Forget Minecraft, think rogue-like and buy Terraria
Terraria is a colourful and approachable sandbox game on a 2D plane, where you control a character as they explore the world, collect loot, and mine in search of new material to turn into loot, and more challenges to hit over the head with shiny new hand-made stuff. Almost all of the action happens underground, and you discover different and distinctive environments the further you go, each with different dangers and rewards. Nearly every mention of Terraria (including this one) compares it to Minecraft, but that isn't the most appropriate comparison to make. I believe Terraria is properly-speaking an off-shoot of roguelike games, going in a very different direction from the most famous descendent of that venerable line, Diablo (Terraria does, however, colour-code loot like its distant cousin does). Like in roguelikes, you have an open, procedurally-generated environment, where you measure your progress by how deep you have gotten and correspondingly how advanced your equipment (found and self-made) has become.
On the action side of things, Terraria can't compete with the complexity of most dungeon-crawlers, with their hundreds of different monsters and dozens of magical status effects. But the crafting here is much more intricate and rewarding, and that comes straight out of Minecraft. That is how Terraria sets itself aside from the pack, making use of the valuable lesson Minecraft has taught us that it is one humdinger of a motivation to play a game when you are able to meaningfully shape the world through your own work. For a small downloadable game to offer this much is quite an achievement, and I heartily recommend it to all comers.

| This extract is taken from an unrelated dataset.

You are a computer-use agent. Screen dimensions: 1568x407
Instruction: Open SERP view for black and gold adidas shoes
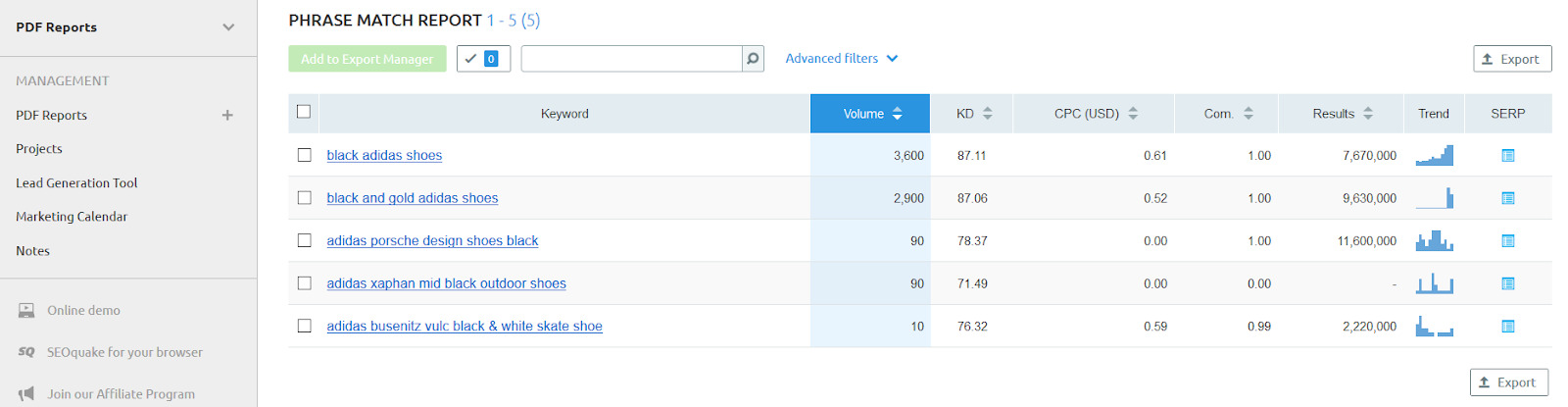coord(1507,198)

The only criticism I can offer is, firstly, that the sound and the music becomes repetitive rather quickly, and secondly, that it suffers from the directionlessness that plagues many sandbox games. Once you're about halfway in it can become hard to stay focussed, or to know what you should be doing. This very much comes with the territory, but both these criticisms only come into play once you've spent a dozen or more hours at this $10 game, and it's a testament to Terraria how long it manages to stave off this particular worry, and how rewarding it is to keep playing. Every time thus far my interest has started to flag, I discovered something new: a floating island high in the sky, or the entrance to a dungeon eerily suggestive of what your own handiwork would end up like if, instead of you clearing the world, the world were to get rid of you. That provides a nice little sting to the tail (one straight out of Dwarf Fortress, another very creative off-shoot of roguelikes). You should try it out.